How do you make your side hustle your main game? Michel Cornilje and Caroline Kaup have done just that.
Five years ago the pair were working in the design and lighting industry in Brisbane when they started Mutating Creatures.
They drew on their love of creating bespoke lighting with their backgrounds spanning illustration, packaging, product and industrial design.
The business now designs and sells custom lighting fixtures, pendants and jewellery using a combination of wood and 3D printing.
But it takes more than love and experience to make the transition from side-hustle to full time gig.
Not wanting to take big risks, the duo deliberately grew modestly for the first three years to make sure the business was sustainable.

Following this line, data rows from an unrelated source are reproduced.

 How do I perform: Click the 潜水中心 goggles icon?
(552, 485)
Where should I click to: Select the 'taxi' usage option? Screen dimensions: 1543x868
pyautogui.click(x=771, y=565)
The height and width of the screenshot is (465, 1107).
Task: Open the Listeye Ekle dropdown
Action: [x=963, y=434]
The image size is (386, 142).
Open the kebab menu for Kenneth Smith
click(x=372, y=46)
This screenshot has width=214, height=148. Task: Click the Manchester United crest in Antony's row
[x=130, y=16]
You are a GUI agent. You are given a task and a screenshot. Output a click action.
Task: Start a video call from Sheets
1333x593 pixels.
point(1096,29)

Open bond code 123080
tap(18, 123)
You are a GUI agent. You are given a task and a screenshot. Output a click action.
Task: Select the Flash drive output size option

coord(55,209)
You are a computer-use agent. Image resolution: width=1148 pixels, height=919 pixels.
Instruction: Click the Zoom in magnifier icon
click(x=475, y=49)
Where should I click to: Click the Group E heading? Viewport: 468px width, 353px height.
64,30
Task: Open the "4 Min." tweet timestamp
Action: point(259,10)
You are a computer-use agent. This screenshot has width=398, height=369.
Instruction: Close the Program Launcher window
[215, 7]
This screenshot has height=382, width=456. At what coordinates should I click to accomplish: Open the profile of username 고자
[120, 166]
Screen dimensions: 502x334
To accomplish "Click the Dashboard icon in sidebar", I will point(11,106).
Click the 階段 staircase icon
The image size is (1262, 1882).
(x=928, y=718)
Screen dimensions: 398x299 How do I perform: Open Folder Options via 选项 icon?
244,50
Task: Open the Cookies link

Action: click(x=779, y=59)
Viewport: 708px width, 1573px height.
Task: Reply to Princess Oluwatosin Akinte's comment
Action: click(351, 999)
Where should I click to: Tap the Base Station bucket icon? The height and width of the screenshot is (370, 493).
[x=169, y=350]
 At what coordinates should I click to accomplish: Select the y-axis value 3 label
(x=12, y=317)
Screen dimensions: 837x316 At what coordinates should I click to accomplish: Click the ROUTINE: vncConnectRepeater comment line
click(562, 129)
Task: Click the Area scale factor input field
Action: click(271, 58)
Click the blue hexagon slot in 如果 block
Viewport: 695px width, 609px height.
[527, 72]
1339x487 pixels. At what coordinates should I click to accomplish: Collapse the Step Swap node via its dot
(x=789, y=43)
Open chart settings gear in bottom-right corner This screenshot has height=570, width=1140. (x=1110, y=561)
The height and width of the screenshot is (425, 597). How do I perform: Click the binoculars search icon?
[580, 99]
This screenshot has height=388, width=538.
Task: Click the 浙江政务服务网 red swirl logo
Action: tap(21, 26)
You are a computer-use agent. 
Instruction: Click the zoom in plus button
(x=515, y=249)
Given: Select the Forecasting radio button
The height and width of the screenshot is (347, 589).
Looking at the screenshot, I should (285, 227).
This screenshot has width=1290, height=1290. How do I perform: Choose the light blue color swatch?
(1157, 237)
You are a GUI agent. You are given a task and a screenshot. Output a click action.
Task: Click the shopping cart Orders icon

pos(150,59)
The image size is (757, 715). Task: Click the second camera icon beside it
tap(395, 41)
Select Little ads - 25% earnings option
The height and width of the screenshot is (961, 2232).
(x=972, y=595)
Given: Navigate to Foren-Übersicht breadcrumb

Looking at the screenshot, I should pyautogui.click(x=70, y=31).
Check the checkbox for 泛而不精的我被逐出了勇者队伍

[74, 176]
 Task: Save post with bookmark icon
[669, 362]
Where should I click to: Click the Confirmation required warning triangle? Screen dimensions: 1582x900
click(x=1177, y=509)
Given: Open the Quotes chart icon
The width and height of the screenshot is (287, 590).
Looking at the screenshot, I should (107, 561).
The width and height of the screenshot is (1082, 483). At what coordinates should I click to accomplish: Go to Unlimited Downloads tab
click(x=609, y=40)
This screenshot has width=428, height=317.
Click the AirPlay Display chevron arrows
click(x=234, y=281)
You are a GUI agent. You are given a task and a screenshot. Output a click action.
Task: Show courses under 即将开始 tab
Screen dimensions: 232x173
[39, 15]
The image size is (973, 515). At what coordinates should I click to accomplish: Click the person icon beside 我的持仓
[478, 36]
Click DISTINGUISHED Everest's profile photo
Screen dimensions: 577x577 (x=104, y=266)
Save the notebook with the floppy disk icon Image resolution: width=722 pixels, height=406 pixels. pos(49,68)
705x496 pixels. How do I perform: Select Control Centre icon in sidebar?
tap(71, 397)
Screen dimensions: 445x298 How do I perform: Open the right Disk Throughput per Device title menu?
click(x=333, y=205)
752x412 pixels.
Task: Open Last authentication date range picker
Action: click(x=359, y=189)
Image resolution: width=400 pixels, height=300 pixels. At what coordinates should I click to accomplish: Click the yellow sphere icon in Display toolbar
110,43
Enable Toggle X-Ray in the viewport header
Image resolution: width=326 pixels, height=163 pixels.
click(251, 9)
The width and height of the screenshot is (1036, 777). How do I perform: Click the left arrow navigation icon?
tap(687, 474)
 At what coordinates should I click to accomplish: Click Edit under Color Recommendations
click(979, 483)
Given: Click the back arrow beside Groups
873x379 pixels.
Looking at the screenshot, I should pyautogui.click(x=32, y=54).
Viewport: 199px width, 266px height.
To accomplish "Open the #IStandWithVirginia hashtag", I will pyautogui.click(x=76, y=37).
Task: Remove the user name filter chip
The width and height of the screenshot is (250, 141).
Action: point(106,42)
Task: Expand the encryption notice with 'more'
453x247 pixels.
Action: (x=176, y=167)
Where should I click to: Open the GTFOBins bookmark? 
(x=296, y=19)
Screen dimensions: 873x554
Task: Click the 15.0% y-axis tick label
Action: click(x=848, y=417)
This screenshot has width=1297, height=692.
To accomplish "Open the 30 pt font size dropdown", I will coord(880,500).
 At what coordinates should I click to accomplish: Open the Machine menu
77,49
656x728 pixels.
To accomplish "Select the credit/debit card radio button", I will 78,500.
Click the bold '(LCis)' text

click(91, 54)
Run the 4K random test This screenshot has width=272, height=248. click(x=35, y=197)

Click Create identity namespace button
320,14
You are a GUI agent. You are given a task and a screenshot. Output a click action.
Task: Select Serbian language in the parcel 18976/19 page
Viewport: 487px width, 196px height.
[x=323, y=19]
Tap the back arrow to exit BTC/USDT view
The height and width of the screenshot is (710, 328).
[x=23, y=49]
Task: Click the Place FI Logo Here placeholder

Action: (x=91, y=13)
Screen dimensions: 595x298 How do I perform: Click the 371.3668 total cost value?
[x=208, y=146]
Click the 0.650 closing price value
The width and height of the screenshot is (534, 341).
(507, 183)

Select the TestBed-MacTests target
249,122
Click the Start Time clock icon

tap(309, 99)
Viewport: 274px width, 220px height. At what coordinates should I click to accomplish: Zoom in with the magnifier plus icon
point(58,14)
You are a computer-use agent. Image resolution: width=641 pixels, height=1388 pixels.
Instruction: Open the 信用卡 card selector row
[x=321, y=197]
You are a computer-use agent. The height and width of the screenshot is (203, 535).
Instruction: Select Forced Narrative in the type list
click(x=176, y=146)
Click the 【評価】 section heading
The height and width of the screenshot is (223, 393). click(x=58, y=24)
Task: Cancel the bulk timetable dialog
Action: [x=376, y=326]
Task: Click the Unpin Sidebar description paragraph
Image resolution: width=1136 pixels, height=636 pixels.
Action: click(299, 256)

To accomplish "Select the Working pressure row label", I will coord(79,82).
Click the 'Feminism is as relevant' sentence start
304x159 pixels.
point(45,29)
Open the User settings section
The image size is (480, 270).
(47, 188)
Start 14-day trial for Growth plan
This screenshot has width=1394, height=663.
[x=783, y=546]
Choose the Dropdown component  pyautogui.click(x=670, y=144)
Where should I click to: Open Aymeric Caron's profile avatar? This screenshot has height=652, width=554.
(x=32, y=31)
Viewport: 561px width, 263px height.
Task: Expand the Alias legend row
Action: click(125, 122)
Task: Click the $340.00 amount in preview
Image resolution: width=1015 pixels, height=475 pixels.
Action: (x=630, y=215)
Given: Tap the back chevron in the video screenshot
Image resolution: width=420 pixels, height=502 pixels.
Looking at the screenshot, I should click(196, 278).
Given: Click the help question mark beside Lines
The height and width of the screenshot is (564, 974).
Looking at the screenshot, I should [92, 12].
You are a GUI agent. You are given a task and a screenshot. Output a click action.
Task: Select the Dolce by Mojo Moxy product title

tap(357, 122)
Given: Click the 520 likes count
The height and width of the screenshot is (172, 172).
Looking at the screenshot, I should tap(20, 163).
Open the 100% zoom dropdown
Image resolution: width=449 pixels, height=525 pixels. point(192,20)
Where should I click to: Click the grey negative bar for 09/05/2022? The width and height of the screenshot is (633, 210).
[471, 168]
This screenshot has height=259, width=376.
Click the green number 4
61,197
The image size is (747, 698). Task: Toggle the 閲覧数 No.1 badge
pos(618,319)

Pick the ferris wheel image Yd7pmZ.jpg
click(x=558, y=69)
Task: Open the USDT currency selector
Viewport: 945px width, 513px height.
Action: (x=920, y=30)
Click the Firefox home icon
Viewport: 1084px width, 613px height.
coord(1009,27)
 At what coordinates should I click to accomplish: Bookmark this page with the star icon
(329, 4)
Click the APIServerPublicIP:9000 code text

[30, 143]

“We started off very slowly, more as a side project. We wanted to see how it’d all come together and it has just kept expanding,” said Cornilje.
Then two years ago he took on Mutating Creatures full time, with Caroline steadily increasing her commitment while continuing to work part-time in the lighting industry.
As for most new businesses, the work is time-consuming but rewarding.
“We love what we do, so if I put more time into it, then it’s not like, ‘Oh, I had to work extra hours’. You just do what you love to do. That’s the goal,” said Kaup.
“Obviously, you need to be able to support yourself so it’s a scary thing to do. We wanted to build it up slowly, until we can let go of everything else,” said Kaup.
“We are testing ourselves,’ said Cornilje. “If we hit certain targets every month it’s easier for us to make that leap.”
Typically, 3D printing is used for prototyping, however, Mutating Creatures use the technique for finished products.
“Rather than producing thousands, we only make as many as we need. There is no minimum order,” said Kaup.
This helps keep costs low, meaning no excess product and less overhead – crucial to a young company.
International orders can also be printed locally, significantly saving on freight.
As well as minimising risk, slow growth enables them to stay in control of their product.
They’re not keen on mass production and the large scale waste that happens with other production methods.
“Sustainability is important to us. Making made-to-order means we don’t have to mass produce anything. What we don’t 3D print we make out of sustainable materials that we source locally and
we reuse any offcuts where possible,” said Kaup.
Their commitment to a quality product means design, prototyping and even doing detailed painting and sanding by hand.
“We want quality so there’s time involved in doing it properly,”
Michel and Caroline mainly use social media for their marketing.
“We are wary of taking the risk of spending 5,000 dollars on print media and not get any leads in return,” said Cornilje.
Despite not investing cash into ‘traditional marketing’ they’ve managed to attract the right attention through quality products, that have won design and innovation awards.
“The 3D printing side of the business has also helped us, it puts people in touch with us and what we do,” said Cornilje.
The ability to customise is also a draw card for interior designers.
Almost 90 percent of Mutating Creatures’ work is bespoke.
Social media is also a cheap and effective way to attract interior designers, and clients, from around the world.
“Our social media promotion usually happens after hours for us. While we do focus a little more on Instagram throughout the day,” said Kaup.
The pair’s vision for the future is one many business owners can relate to.
“We try to have a good work-life balance, but want the business so we can have freedom as well,” said Kaup.
“Hopefully, we can have a small team in the next few years so we can also enjoy life at the same time and travel more… hopefully.”